When I was a senior in high school I studied “The Lovesong of J. Alfred Prufrock” and I have often thought about why the persona felt it required some sort of courage to eat a peach. Because it’s messy? Did it always give him indigestion? But now I find myself asking the same question as I wonder about my succulent peach’s carbon footprint. I LOVE peaches. The very whiff of a peach brings back happy memories of eating peaches–as many as I wanted–right off the tree in our back yard. Even before that I had happy peach memories. As a fairly small girl I can remember standing on a chair in the basement kitchen helping my mother can peaches. She showed me how to scald them quickly so that the skin just slipped off. Then we could cut them in half and pack them into jars, pour syrup over them, seal the jars, and then process them in boiling water. And months later we could eat those wonderful peaches that we had preserved ourselves for Sunday dinner with waffles. I’m salivating just thinking about it.

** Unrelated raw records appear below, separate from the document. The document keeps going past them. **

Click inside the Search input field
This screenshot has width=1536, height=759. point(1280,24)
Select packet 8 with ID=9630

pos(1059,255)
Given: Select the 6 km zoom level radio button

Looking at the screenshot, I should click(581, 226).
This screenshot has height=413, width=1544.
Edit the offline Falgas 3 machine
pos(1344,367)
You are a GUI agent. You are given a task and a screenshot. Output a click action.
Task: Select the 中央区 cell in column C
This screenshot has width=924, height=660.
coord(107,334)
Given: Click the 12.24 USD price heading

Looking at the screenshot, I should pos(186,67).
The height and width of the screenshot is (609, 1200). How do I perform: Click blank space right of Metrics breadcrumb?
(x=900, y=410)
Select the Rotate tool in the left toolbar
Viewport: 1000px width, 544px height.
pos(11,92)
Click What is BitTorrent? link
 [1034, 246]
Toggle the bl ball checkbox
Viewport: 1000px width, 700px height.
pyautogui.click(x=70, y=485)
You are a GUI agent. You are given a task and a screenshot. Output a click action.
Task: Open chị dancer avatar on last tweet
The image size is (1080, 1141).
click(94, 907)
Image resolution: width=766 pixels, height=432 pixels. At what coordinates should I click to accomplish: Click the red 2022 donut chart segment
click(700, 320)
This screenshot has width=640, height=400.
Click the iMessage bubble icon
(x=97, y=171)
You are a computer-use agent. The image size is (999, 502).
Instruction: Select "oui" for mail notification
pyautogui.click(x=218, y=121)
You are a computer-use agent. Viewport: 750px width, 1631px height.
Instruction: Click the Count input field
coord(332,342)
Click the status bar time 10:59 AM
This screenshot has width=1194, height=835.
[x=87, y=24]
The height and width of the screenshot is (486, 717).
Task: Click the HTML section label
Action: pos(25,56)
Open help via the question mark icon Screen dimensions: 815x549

But it’s pretty unnatural to be able to eat a ripe fresh peach in the middle of winter. I’ve been reading a little bit about the “locavore” movement, and I’m starting Barbara Kingsolver’s book “Animal, Vegetable, Miracle” and I am fairly certain this peach I have didn’t grow in Indiana or anywhere remotely close.
So how do I know if I’m being a good person anymore? Does eating this peach harm the environment? Twenty years ago or so I said to a friend, “You’re a good person,” and his response was, “But that’s the only thing I have ever really wanted to be.” I’ve remembered that, because I want that, too. But it’s hard to know how to do it sometimes.
True confession: I dared do it. And it was exceptionally good!